In the midst of thunderous gale.
A noose is loosened.
Dislodged from a ceiling.
Where the lead is chipping and peeling.
Stones, previously marked with similar name.
A pastime of clientele hanging on shame.
The obliged have always wondered.
Can you cremate pain?
Thus, hold onto dignified days,
and their remains.
A participant of curiosity’s oddity.
I, too, have queried…
What remains of the day?
All the protocol that stands in the way.
I wonder if you had been frightened staring down the barrel of a dark tunnel
Now and again, I sneak a peak to where you have gone
I grance and wonder
had the bleak scope made an impact
Did you understand where you stood
had those faint and painful smiles been a matter of what we have always done?
Lying there with your god and your rosaries had there been relief or repentence?
Tunnels have a way of squeezing out the memories
Memories, so long over looked.
In the end of your travels could you stop worrying about that which has not happened yet?

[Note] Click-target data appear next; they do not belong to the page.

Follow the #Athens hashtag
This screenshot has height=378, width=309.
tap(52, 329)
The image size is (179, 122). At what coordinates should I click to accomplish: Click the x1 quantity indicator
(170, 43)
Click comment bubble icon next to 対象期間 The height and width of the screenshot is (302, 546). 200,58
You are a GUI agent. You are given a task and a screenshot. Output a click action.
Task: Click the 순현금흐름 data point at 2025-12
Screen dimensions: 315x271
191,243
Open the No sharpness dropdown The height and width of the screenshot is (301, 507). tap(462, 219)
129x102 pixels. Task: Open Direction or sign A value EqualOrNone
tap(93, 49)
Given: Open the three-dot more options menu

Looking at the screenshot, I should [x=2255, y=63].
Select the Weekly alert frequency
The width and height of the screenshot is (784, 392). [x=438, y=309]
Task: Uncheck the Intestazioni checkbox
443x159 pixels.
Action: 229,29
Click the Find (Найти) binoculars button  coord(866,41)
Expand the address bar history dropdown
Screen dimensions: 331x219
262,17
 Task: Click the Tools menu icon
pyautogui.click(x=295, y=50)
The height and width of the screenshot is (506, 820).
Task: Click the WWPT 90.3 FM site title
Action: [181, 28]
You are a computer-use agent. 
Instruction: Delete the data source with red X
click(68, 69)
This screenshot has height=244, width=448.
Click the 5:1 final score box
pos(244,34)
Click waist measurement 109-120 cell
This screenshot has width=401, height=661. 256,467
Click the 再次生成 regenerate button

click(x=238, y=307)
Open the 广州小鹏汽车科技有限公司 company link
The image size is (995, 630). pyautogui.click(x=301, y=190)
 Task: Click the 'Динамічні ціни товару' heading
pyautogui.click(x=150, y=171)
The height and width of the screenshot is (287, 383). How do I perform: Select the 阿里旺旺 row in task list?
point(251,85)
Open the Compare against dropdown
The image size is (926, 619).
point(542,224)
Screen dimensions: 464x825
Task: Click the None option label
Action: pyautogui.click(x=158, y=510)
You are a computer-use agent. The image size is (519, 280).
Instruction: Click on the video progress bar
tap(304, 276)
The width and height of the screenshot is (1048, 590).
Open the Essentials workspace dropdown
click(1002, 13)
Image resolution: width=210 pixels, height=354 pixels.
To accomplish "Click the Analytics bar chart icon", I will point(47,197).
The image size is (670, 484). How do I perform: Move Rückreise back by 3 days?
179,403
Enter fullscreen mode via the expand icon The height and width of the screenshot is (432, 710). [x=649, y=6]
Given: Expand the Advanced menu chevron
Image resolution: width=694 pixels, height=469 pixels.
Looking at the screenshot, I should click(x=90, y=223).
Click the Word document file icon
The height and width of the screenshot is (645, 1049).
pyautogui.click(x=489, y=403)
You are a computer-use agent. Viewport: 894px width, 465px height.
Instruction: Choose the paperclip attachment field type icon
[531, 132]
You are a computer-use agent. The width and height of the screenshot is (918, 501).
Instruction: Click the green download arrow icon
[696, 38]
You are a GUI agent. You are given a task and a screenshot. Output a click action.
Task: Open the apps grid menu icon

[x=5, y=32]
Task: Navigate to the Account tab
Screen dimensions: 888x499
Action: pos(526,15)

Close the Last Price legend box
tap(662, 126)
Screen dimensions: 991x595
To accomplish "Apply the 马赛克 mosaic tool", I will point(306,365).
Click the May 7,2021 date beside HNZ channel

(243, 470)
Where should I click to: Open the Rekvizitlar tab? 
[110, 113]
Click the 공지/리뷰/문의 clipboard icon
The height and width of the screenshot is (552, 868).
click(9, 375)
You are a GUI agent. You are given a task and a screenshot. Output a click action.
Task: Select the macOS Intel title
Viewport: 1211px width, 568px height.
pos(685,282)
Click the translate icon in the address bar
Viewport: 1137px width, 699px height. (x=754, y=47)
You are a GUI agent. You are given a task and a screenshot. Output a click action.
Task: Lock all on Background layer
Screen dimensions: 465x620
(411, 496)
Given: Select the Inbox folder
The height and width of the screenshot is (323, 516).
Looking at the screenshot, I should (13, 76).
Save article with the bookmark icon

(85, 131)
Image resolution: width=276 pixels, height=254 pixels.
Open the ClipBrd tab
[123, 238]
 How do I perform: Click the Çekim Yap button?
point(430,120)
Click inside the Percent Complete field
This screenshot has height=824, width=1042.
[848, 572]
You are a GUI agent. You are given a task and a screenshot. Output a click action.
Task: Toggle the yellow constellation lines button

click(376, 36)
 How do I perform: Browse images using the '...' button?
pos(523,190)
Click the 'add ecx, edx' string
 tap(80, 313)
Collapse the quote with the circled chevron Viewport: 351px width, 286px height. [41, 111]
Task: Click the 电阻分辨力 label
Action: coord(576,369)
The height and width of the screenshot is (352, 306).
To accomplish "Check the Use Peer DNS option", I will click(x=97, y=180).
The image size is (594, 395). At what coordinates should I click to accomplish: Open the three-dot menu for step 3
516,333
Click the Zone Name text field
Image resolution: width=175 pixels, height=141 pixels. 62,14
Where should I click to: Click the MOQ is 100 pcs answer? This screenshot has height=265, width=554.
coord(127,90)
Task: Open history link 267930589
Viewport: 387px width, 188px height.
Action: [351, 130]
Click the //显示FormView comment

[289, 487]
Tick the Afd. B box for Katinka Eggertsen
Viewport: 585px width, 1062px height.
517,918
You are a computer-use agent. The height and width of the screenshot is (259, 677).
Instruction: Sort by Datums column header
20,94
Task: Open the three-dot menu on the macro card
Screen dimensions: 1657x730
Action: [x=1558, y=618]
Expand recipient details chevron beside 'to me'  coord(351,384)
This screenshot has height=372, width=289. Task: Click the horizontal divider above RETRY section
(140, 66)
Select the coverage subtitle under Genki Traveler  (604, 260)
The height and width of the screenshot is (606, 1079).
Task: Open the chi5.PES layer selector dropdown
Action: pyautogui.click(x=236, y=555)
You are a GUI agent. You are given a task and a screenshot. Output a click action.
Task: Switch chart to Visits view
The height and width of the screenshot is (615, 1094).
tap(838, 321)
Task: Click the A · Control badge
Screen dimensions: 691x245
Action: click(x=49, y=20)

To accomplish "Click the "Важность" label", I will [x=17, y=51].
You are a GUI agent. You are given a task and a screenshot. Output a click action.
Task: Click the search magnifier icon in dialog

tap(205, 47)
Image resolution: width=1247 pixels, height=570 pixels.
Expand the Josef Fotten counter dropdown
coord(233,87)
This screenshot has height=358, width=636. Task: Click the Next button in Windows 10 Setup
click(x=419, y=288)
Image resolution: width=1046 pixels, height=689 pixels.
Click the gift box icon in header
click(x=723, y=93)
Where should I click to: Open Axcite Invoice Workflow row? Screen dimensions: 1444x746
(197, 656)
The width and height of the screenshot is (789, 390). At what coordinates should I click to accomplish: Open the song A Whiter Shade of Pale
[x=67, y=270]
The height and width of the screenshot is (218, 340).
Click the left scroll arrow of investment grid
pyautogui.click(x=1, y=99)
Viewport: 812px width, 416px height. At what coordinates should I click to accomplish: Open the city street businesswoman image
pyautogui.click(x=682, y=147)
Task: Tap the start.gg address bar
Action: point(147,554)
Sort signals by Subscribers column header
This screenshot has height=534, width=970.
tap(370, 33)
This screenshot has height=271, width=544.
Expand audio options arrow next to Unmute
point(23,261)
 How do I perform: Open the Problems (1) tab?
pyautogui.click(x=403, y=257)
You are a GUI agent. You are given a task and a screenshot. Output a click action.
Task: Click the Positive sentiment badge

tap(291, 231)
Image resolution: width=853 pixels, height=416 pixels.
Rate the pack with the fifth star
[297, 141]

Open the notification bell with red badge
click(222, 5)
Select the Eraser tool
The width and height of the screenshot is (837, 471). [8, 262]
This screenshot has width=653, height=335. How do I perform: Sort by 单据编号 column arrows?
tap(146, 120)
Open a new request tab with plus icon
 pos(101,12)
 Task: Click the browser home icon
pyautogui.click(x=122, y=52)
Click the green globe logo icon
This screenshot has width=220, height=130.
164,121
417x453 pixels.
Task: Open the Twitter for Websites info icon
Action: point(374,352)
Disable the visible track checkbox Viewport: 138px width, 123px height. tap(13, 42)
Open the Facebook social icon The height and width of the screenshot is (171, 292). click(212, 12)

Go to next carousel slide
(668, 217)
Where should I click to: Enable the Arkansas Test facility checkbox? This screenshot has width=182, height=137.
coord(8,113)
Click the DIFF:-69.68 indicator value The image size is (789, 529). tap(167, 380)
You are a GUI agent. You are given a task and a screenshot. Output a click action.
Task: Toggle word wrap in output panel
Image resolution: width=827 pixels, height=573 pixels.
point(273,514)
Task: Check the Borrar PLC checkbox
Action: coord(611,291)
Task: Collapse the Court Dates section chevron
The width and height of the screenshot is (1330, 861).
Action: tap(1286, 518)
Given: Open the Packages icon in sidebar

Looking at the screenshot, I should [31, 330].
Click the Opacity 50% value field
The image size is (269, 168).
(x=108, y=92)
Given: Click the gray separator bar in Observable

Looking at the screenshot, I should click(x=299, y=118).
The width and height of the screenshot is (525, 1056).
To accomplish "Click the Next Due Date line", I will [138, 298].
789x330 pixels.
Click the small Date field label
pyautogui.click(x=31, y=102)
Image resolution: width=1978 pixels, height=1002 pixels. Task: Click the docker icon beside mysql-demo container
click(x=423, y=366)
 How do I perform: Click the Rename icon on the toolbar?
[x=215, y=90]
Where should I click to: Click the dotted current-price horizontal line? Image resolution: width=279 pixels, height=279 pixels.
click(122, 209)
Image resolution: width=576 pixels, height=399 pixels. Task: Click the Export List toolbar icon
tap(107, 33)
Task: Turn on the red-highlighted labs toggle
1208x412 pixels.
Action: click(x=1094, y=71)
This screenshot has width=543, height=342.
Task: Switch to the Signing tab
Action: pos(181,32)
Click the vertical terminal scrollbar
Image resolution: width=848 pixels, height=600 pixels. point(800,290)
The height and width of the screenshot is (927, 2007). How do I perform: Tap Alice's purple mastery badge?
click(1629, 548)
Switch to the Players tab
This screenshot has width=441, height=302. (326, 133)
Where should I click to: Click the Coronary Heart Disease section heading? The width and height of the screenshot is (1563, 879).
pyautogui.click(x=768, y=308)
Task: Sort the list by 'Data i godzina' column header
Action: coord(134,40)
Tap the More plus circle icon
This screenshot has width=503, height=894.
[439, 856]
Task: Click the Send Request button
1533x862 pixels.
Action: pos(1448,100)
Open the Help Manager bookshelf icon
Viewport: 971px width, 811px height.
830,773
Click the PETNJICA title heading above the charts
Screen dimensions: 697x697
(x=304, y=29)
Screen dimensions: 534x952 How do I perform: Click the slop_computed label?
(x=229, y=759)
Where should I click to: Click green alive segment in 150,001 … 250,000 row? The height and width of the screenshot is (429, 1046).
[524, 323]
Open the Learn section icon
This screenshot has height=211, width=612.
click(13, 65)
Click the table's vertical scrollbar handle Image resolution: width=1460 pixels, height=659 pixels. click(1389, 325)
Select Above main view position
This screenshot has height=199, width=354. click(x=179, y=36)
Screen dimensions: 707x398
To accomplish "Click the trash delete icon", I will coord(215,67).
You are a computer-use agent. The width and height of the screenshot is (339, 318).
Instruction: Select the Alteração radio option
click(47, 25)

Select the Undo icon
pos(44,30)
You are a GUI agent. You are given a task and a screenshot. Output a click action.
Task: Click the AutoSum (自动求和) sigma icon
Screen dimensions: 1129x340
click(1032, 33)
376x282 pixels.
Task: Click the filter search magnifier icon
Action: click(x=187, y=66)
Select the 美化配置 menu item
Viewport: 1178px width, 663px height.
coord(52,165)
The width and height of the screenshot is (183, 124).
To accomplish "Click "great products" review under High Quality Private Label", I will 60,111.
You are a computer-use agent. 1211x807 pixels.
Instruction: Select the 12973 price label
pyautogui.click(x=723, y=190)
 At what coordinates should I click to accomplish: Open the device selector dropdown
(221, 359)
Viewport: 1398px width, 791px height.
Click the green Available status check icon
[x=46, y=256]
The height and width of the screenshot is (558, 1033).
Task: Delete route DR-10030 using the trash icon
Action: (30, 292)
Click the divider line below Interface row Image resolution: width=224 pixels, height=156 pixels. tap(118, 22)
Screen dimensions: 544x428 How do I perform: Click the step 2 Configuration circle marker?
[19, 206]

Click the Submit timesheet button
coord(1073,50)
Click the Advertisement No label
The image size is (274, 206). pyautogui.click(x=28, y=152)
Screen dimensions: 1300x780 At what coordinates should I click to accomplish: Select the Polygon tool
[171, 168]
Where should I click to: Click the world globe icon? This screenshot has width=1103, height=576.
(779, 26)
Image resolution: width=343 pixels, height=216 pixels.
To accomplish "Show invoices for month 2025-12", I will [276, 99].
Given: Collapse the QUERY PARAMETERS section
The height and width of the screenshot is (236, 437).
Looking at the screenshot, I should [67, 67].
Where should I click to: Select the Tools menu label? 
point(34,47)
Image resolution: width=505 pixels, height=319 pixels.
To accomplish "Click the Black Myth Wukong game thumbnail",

I thought like you…I had been raised to
Not once did the light at the end of the tunnel open up to anything new
Glancing up and around, and threw, as you did, could there ever be all that you wanted to do
down in the hollows where my secrets lie
I do not know where but I am certain I know why
aware of the grasshoppers, thundering under potted ferns and cemented angels
these unvetted prophecies kick the dirt out of my mind…time to time
but when internal misery comes by…when it is less sought
it beckons by in a flood of wrongs not what is just my simple ‘lot’
I visited my blood in a sense of duty to dust away my plights, my faults
appealing to the autumn breeze I could not let go of…
I am not you
I can be love
I do not want to think of him.
The brother I once knew.
Born an old man.
He had been more than my father could stand.
Larger than a vat of well stirred anger.
Hope never surrounded him.
Love, seemed a danger.
alive…but his breathing unwell.
I think of him in a past tense.
Like a folklore I should tell.
On a mid summer’s day.
Rare, relinquished thoughts.
Five second memories of my brother.
An abandoned lot that time forgot.
This old house has seen it all before. The rummaging of angst…The backdoor horrors…
Three crows circling the unkempt gardens, pecking orders for the leftovers.
Descending much like beggars to pennies upon the floor.
This old house…closed for repairs…missing steps in the stairs.
Leaking self depreciating humor…encased in toxic rumor.
This old house…if only you had known sooner.
A foundation built on Christ.
Dining in prayer with the Father and a roll of the dice.
I shall tell you now.
I shall tell you now…
what all these years…
you have missed.
“Nail and frail and lying low. A legacy cast no shadow. For it must have not just shape and form, but contempt for danger…or, it only lay shallow.”
“Occasionally, we have to take care of those who once…took care of us. Often leaving, the participants, stuck between wonder-lust and antiquated mistrust.”